WP Statistics, a plugin installed on more than 600,000 WordPress websites, has an SQL-injection security vulnerability that could let site visitors make off with all kinds of sensitive information from web databases, including emails, credit-card data, passwords and more.

 

WP Statistics, as its name suggests, is a plugin that delivers analytics for site owners, including how many people visit the site, where they’re coming from, what browsers and search engines they use, and which pages, categories and tags have the most visits. It also delivers anonymized data around IP addresses, referring sites, and country- and city-level details for visitors, all presented in the form of charts and graphs.

 

Wordfence researchers found the high-severity bug (tracked as CVE-2021-24340, rating 7.5 out of 10 on the CVSS scale) in the “Pages” function, which lets administrators see which pages have received the most traffic.

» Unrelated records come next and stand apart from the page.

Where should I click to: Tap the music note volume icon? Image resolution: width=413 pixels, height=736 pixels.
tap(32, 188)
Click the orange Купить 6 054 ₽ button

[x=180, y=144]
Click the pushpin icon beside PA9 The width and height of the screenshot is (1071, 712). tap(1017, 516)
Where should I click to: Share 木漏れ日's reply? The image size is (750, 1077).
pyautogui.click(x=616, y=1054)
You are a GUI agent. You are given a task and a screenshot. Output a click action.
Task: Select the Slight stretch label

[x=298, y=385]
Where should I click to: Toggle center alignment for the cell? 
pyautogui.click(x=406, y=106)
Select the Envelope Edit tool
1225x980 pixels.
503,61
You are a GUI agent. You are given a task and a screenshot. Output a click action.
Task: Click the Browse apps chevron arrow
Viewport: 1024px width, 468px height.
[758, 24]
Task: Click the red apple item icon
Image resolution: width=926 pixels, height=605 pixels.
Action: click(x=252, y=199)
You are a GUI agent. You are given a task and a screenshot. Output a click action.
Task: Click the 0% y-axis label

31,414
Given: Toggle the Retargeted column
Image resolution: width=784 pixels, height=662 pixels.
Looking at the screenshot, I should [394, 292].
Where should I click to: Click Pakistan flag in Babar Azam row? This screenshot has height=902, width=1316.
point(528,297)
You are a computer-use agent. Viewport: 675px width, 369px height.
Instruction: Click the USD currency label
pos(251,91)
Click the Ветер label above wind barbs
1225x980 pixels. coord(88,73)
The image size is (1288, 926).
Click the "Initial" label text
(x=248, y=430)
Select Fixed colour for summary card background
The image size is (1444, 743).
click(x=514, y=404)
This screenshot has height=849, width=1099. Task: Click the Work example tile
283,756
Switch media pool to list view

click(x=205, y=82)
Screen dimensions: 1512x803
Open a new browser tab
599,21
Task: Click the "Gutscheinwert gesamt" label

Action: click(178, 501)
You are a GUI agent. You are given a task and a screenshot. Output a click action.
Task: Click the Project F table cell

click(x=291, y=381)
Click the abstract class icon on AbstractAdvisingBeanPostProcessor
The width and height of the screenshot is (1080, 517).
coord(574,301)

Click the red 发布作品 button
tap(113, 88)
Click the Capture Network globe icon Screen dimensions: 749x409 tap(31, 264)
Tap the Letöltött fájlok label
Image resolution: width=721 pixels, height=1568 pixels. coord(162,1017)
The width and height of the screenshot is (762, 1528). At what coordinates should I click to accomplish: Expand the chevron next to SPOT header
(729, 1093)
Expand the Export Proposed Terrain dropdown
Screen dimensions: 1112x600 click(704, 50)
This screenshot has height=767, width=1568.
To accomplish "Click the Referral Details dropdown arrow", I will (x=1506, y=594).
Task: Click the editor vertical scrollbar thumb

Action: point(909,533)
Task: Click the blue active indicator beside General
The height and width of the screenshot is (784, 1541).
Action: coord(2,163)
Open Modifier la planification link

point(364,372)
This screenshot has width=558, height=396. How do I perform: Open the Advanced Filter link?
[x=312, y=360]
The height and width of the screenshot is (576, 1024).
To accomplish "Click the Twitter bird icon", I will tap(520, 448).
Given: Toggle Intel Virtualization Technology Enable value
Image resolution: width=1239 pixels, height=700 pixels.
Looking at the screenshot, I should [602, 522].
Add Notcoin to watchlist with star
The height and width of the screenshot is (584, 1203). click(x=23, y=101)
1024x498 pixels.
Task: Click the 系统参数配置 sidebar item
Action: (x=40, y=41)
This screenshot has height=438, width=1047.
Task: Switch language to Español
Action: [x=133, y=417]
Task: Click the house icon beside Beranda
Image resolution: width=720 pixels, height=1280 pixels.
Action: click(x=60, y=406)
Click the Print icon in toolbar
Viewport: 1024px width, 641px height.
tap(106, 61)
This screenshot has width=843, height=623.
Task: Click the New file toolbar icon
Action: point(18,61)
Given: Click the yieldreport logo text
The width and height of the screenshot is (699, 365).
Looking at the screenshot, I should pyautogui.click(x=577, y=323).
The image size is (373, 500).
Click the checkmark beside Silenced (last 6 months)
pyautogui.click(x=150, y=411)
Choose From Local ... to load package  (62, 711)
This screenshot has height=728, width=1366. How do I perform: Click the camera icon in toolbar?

It returns this data using SQL queries to a back-end database – but it turns out that unauthenticated attackers can hijack the function to perform their own queries, in order to purloin sensitive information.

 

Quote

“While the ‘Pages’ page was intended for administrators only and would not display information to non-admin users, it was possible to start loading this page’s constructor by sending a request to wp-admin/admin.php with the page parameter set to wps_pages_page,” said Wordfence researchers in a posting this week. “Since the SQL query ran in the constructor for the ‘Pages’ page, this meant that any site visitor, even those without a login, could cause this SQL query to run. A malicious actor could then supply malicious values for the ID or type parameters.”

 

The specific vulnerability is a time-based blind SQL injection, according to researchers at Wordfence. This technique involves sending requests to the database that “guess” at the content of a database table and instruct the database to delay the response or “sleep” if that guess is correct.

 

For instance, an attacker could ask the database if the first letter of the admin user’s email address starts with the letter “A,” and instruct it to delay the response by five seconds if this is true.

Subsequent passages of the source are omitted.